= Davie Cooper (trade unionist) =

Scottish trade unionist

David John Cooper (July 15, 1939 – January 26, 2024) was a Scottish trade unionist.

==Biography==
Born in Glasgow, Cooper faced early adversity with the death of his mother, Elizabeth (née Falconer), and his father's service in World War II. Raised by extended family, including an uncle who had fought with the International Brigades in the Spanish Civil War, Cooper's formative experiences shaped his socio-political beliefs.

Cooper attended North Kelvinside Secondary School and later apprenticed in marine engineering at Yarrow Shipbuilders, subsequently joining the merchant navy.

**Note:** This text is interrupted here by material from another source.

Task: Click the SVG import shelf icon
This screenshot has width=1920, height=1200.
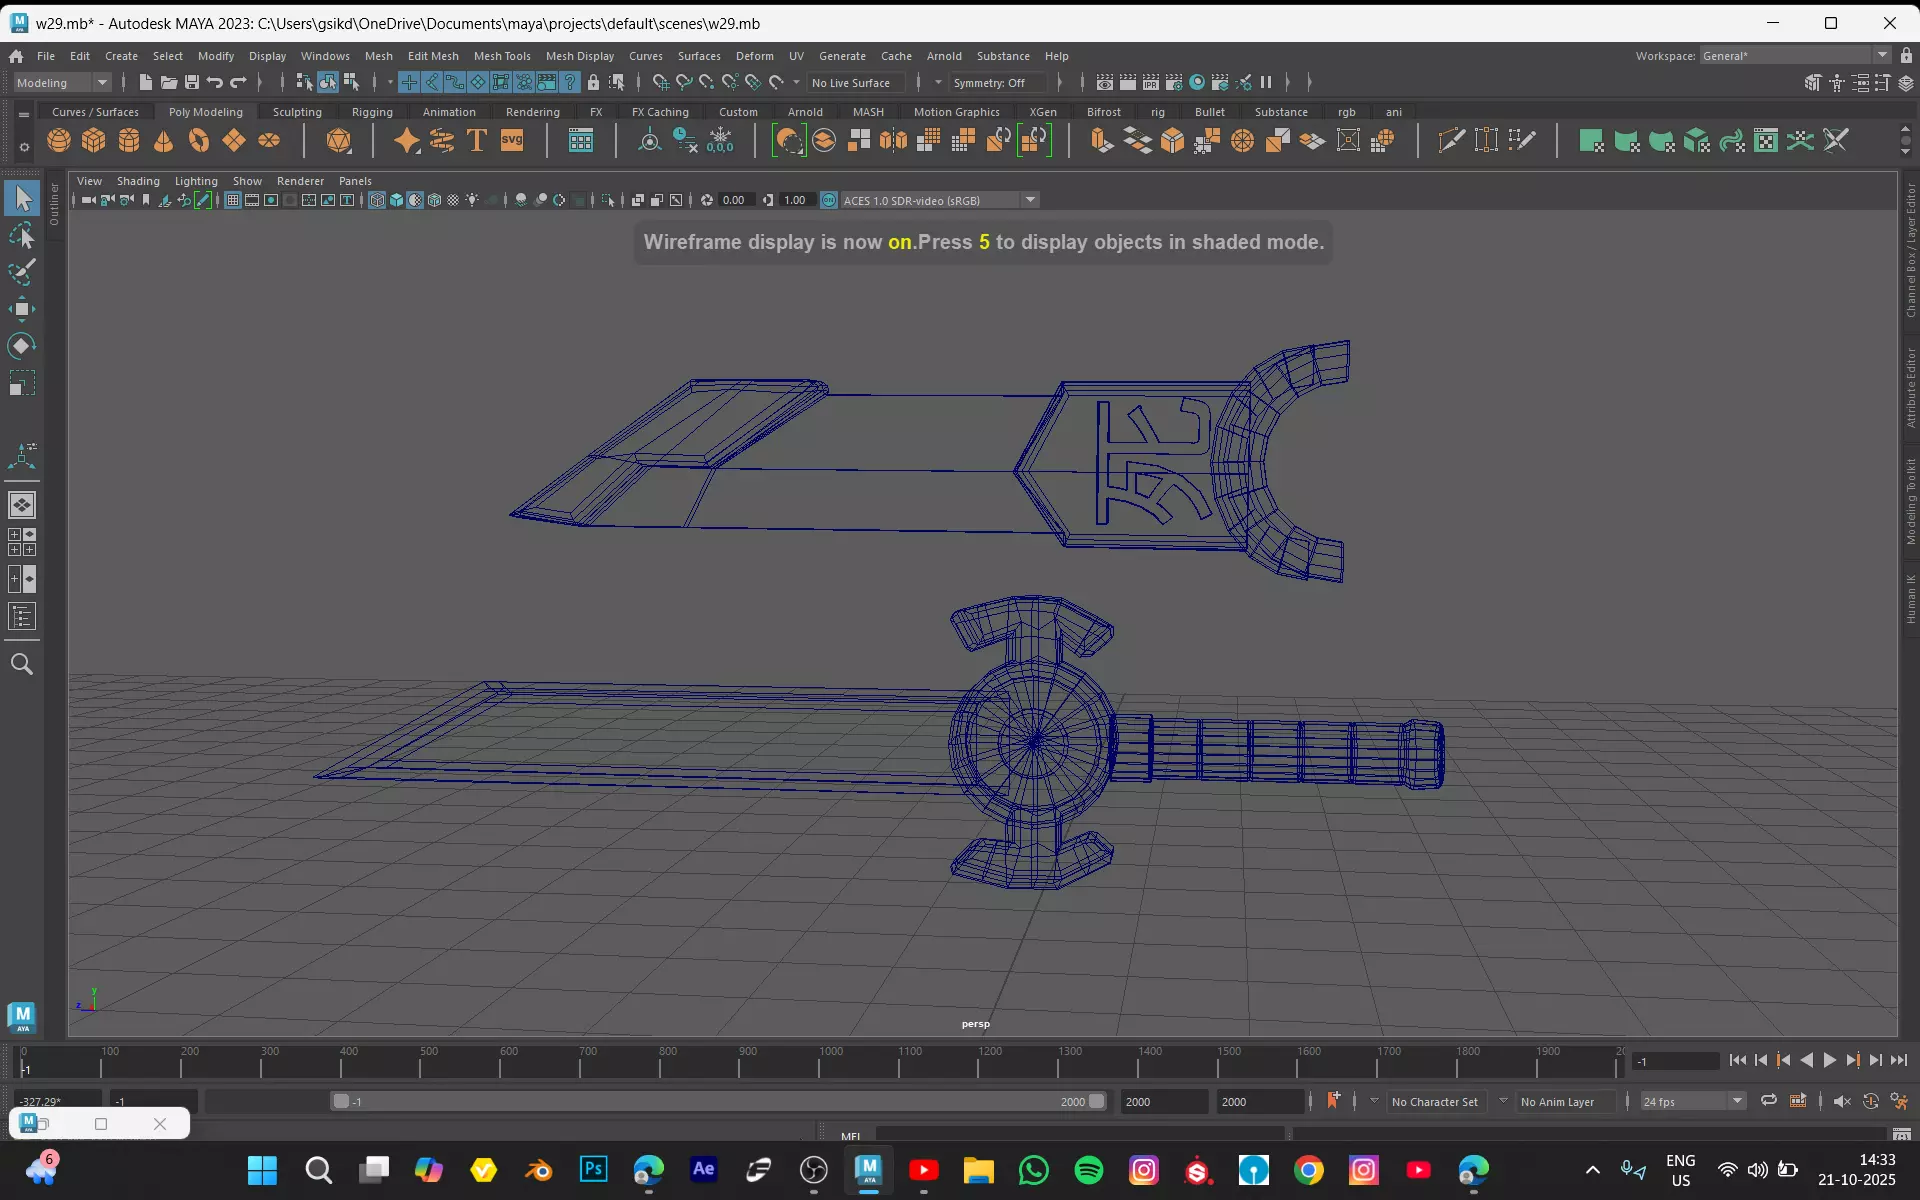Action: tap(512, 141)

This period reinforced his socialist convictions, particularly after witnessing the impact of apartheid during a port call in Cape Town.

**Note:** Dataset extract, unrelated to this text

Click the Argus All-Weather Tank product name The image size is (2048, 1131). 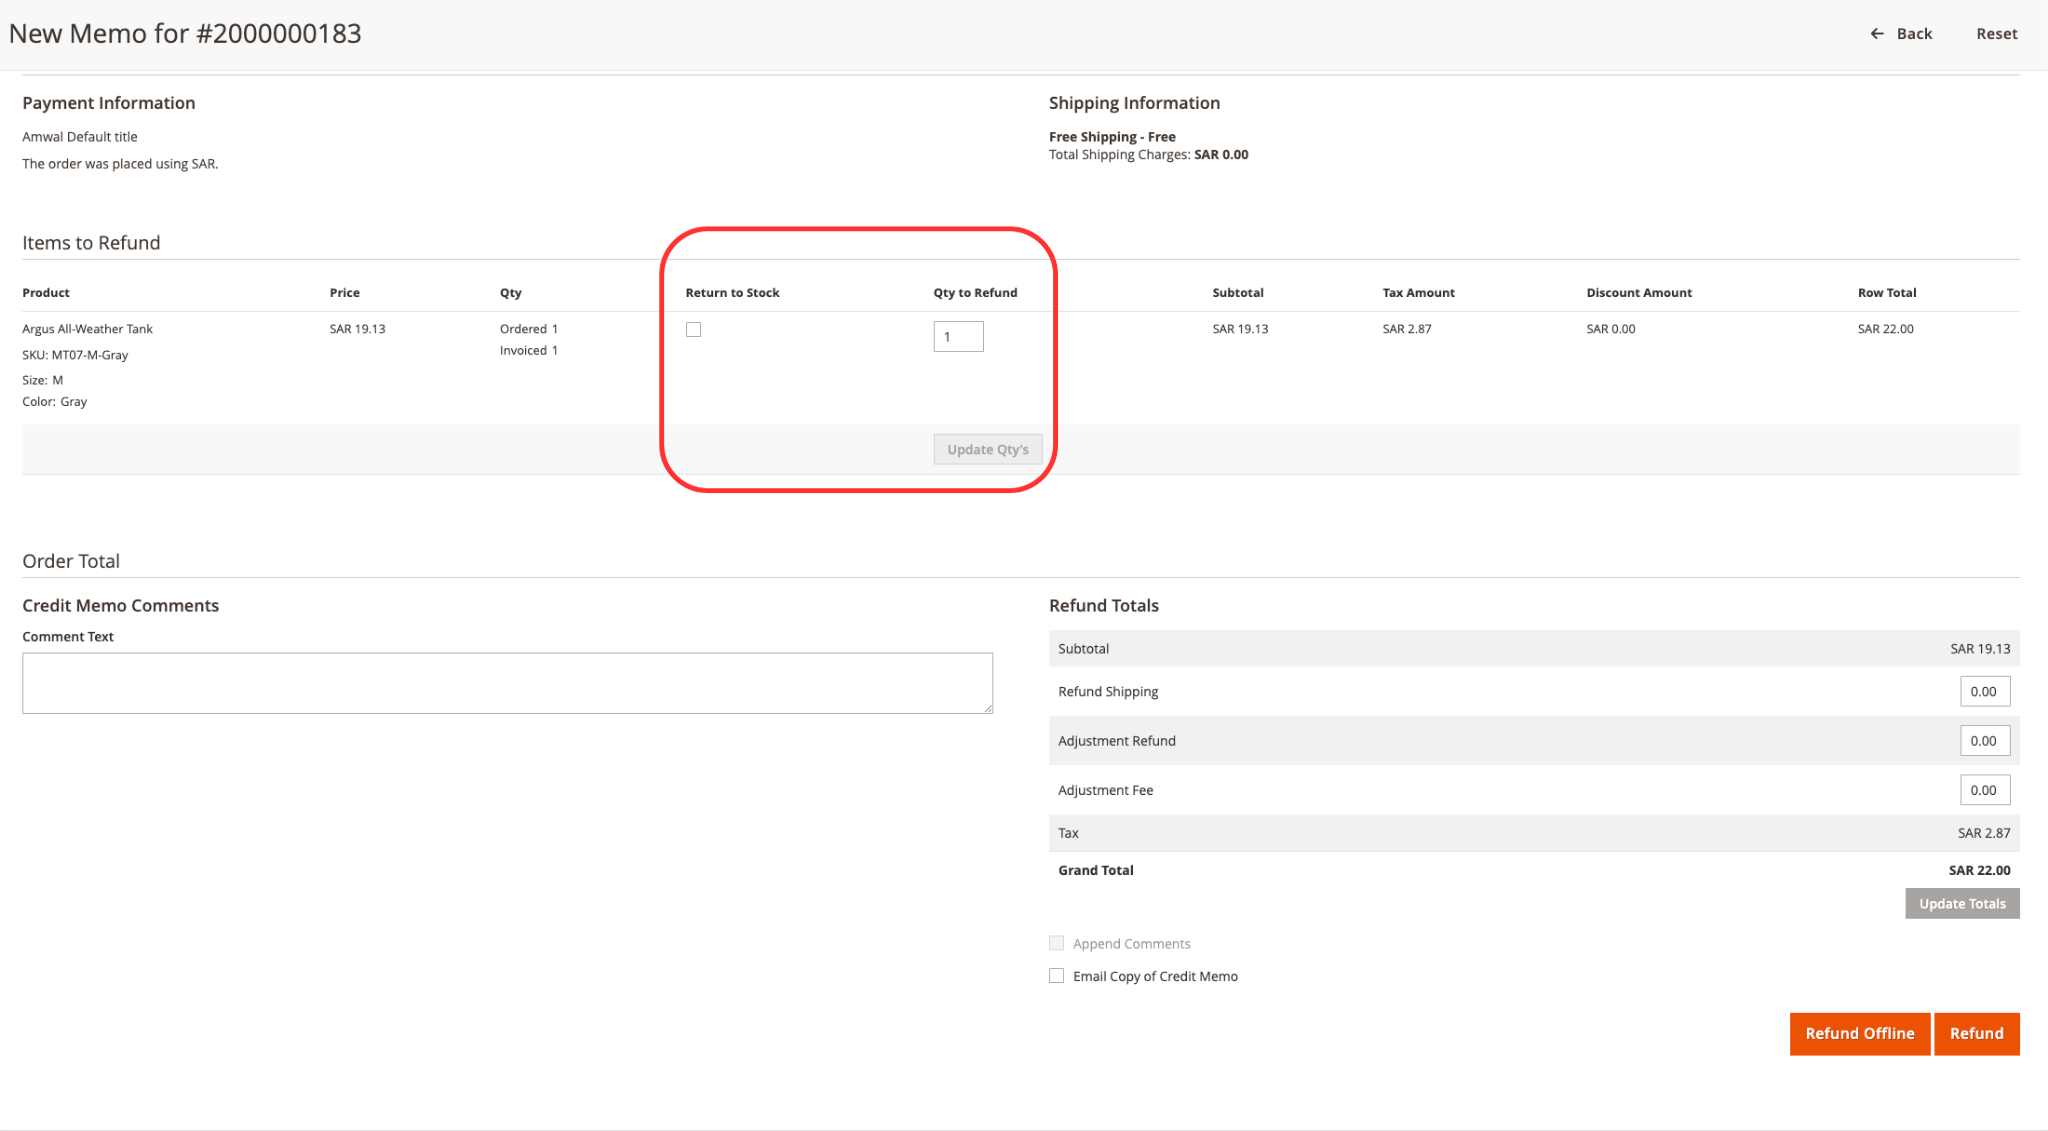pos(88,329)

Upon returning to the Govan shipyard, Cooper witnessed the decline of British shipbuilding, exacerbated by underinvestment and market shifts. The Geddes report of 1966 recommended consolidating shipyards into regional consortia, leading to the formation of Upper Clyde Shipbuilders (UCS) in 1968 with government backing. However, by 1971, UCS was in crisis following the exit of profit-making Yarrow Shipbuilders and reduced government support from the newly elected Conservative government.

Facing industry collapse, UCS workers, including many Communist Party members like Cooper, opted for a "work-in" instead of a strike to maintain operations. This action garnered extensive support, both locally and internationally, resulting in a government concession—a £35 million grant—after persistent advocacy and public solidarity campaigns.

Cooper remained at the shipyards through their various transformations until his retirement. He and his fellow UCS veterans left a legacy of effective labor organization, highlighted during the 50th anniversary of the work-in, underscoring the potential power of collective worker action.

Cooper was known for his staunch opposition to nationalism, which led to public disagreements with Jimmy Reid when Reid joined the Scottish National Party. His influence is noted in the survival of shipbuilding activities at the Clyde, operated by BAE Systems Surface Fleet Solutions, a development he attributed to the collective efforts of the workers.

==Personal life==
He married Ann, a fellow trade unionist he met at a Glasgow Shop Stewards Committee meeting, and they had one son, David, who became an oil rig worker.